Monday, December 19, 2011

Writing About Place: An Interview with Robert Rebein

Robert Rebein is a writer and professor at IUPUI, which is also where I'm currently doing much of my own studying, writing, and teaching during this season of life. Rebein, who has published short stories, essays, and literary criticism, is currently working on a collection of essays called Dragging Wyatt Earp: Essays on Place and Identity. He has given me permission to share some of a recent conversation we had in his office.

Chris: Much of your own writing and thnking deals with place. What do you miss about Dodge City, Kansas?

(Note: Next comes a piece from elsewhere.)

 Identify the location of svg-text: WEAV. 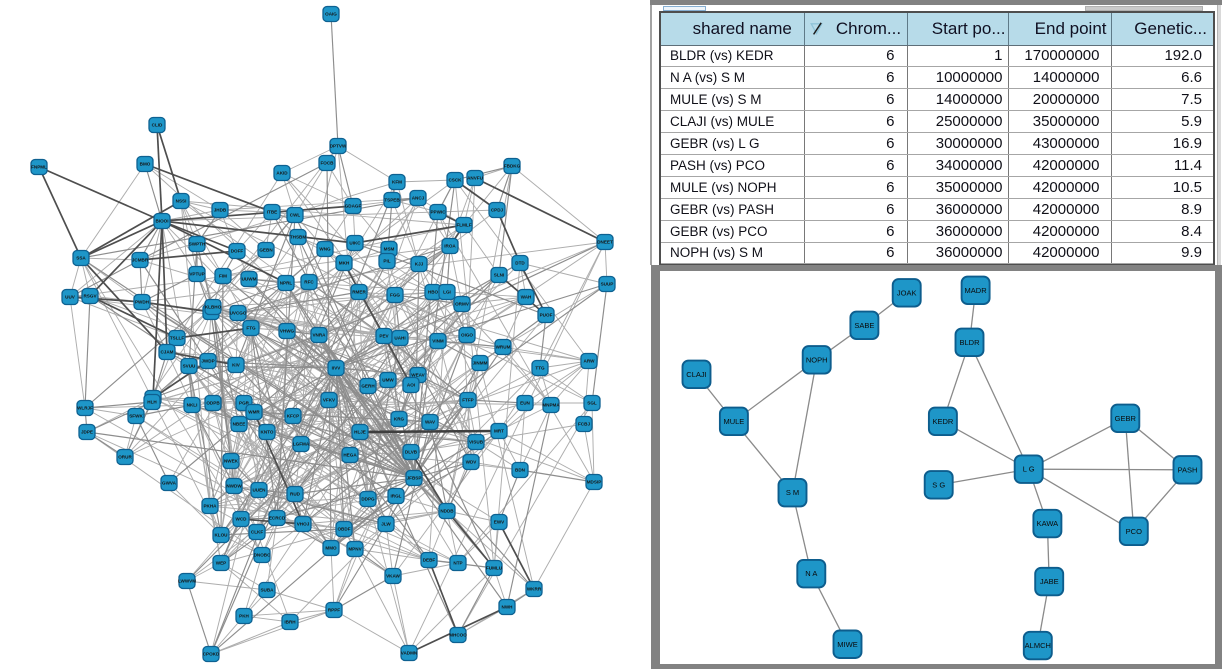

Robert: My writing does come out of this idea because I grew up in a place with large consequences for staying. Not making a decision usually meant staying. Everyone knew there is nothing for you there unless you decided to make it work in farming, or as a rancher, or as a lawyer. For me, leaving that place has made me appreciate it more and want to go back. So I "go back" by writing about it. I'm not sure if I will live there again or not, but I could. Being away makes you see it more clearly than people that never left. I go back and run into these people who stayed and they want to apologize for not leaving. They want to know why I'd come back. Except maybe the ranchers and other landowners. They don't apologize because they're really connected to the place and have developed a pretty good status. I think in order to write about place, you have to be from one of these really fascinating places or you have to go find these places, like a travel writer might.

Chris: Indianapolis is such a sprawling city. Can you develop the same sort of attachment here as you can in Dodge City, Kansas?

Robert: I think you can, but there's this same insider-outsider factor at work. I live in a German/Irish Catholic enclave on the East side. My kids go to school with others who have parents and grandparents who went to this same school. They have no outside perspective because they never left. A perfect example is this writer Patricia Hampl. She's from Minneapolis and grew up in a Catholic neighborhood. But she got out of there so the place could exist inside her. All this stuff stays in her mind now. In order to write about a place, you have to be able to see and document what's interesting both to people who live there and people who don't.

Chris: Christmas break has basically arrived. What will you be reading?

Robert: Well, I've been going through these Best American Essay collections from 2006-2010. I'm interested in who's good at this genre and why. Some of them are great, but what I'm finding is that it totally depends on the editor. Sometimes I feel like I can write better stuff than the editor picks. Like this 2010 collection, which Christopher Hitchens, who just died, edited. It seems like he just took a bunch out of the same publication. But I love the one Adam Gophnick did, so it seems to really depend on the editor. So when I find something I really like, I say to myself, I'm going to try to do something like that. It always ends up very different than the piece that inspired me, but it's a fun exercise.